Cheers buddy, keep it up! (And thanks for the quick reply)
My man built a fucking pool table. Literally. 👏
Merci infiniment pour les plans Sketchup que j'ai pu trouver sur votre site...Ma table étant un peu plus petite je vais voir si ces mesures seront adéquates
Great job, the only problem I see is the wood bed of the table will dint easy. Given that slate is heavy and expensive, how about a sheet of perspex?
I get this concern alot, it's probably the number one question I'm asked and the answer is 'not really, it doesn't dent easy'. If this was standard plywood face, I'd fully agree and I specifically don't recommend it, but given this is formply which has a rock hard resin surface (hell it's used for concrete forming) it's actually very resilient to denting. It's the reason it's so often used in workbench / workshop furniture here in Australia.
If you dig, there is a video of me beating some formply with a hammer and not leaving any distinguishable marks. Is it harder than slate? Of course not, but certainly much harder than plywood and for goals/criteria I had for this project it is an acceptable replacement.
Your idea of using perspex however is very intriguing. I've never seen that before, but I think it could certainly work, the only downside I see is it would be (at least it would be here) a very expensive option. To get a sheet that size here would probably be a few hundred dollars and would negate one of the criteria of this project which was 'cheap'.
@@barberspaddockwoodworking thanks for explaining. You clearly know what you are doing 👍
@@benrichards399 Ha! I'm thrilled it appears that way!
Great build mate! This is the sort of build every serious hobbist wants to tackle so its a great addition of the youtube archives! Because I am binge watching your videos i can see the progress youve made! its amazing!
Do you have lathe machine? Pool cue making would finish the series 😁
Ha yes!

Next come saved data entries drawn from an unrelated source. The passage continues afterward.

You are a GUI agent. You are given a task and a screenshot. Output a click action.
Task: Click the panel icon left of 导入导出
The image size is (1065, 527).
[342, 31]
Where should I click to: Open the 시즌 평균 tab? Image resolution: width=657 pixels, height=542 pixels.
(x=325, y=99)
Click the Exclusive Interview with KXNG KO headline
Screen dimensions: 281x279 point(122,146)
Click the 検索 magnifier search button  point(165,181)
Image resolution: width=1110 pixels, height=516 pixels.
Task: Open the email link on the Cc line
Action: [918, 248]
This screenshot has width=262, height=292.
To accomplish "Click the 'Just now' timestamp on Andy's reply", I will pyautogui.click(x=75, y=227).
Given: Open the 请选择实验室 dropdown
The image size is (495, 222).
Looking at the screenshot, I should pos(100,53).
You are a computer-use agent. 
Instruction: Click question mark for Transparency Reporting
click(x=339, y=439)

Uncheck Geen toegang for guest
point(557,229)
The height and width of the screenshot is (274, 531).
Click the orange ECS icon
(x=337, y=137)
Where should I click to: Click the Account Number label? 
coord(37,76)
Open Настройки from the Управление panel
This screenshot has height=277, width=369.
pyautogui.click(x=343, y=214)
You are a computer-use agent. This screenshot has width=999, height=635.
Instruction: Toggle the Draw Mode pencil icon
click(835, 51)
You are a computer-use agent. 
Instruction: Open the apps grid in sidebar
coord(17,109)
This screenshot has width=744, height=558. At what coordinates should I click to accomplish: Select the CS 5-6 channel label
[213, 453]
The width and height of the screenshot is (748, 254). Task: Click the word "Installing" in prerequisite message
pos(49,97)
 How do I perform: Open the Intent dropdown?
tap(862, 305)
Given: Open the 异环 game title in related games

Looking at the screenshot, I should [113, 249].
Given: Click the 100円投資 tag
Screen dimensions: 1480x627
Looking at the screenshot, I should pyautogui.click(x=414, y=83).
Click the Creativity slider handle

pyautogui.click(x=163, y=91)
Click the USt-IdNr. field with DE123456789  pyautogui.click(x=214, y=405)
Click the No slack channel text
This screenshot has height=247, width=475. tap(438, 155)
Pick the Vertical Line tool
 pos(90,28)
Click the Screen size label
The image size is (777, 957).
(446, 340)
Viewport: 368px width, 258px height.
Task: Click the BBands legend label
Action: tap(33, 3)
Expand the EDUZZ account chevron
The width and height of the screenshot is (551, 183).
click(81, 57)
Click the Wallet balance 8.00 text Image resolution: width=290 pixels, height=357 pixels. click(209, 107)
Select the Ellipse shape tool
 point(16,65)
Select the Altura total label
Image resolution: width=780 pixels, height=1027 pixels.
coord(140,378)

I'm not sure I have the talent (or bravery) just yet to attempt wood turning, that's a whole skill on it's own. Perhaps one day!
NICELY DONE!! Love all the details! May I ask what kind of material is the board (black base board in the video). thx!
Formply. Very common here in Australia, it's a special type of film faced plywood that is traditionally used in concrete forming. It's very smooth, very hard and a decent substitute for other heaver surfaces.
@@barberspaddockwoodworking thx a lot!
Just wauw, amazing job. Did you consider doing the inside edges in aluminium? Its probably cheaper and it wont get bumps and dents like the wood.
Can't say I have, but it's an interesting idea. Perhaps version 2.0? :)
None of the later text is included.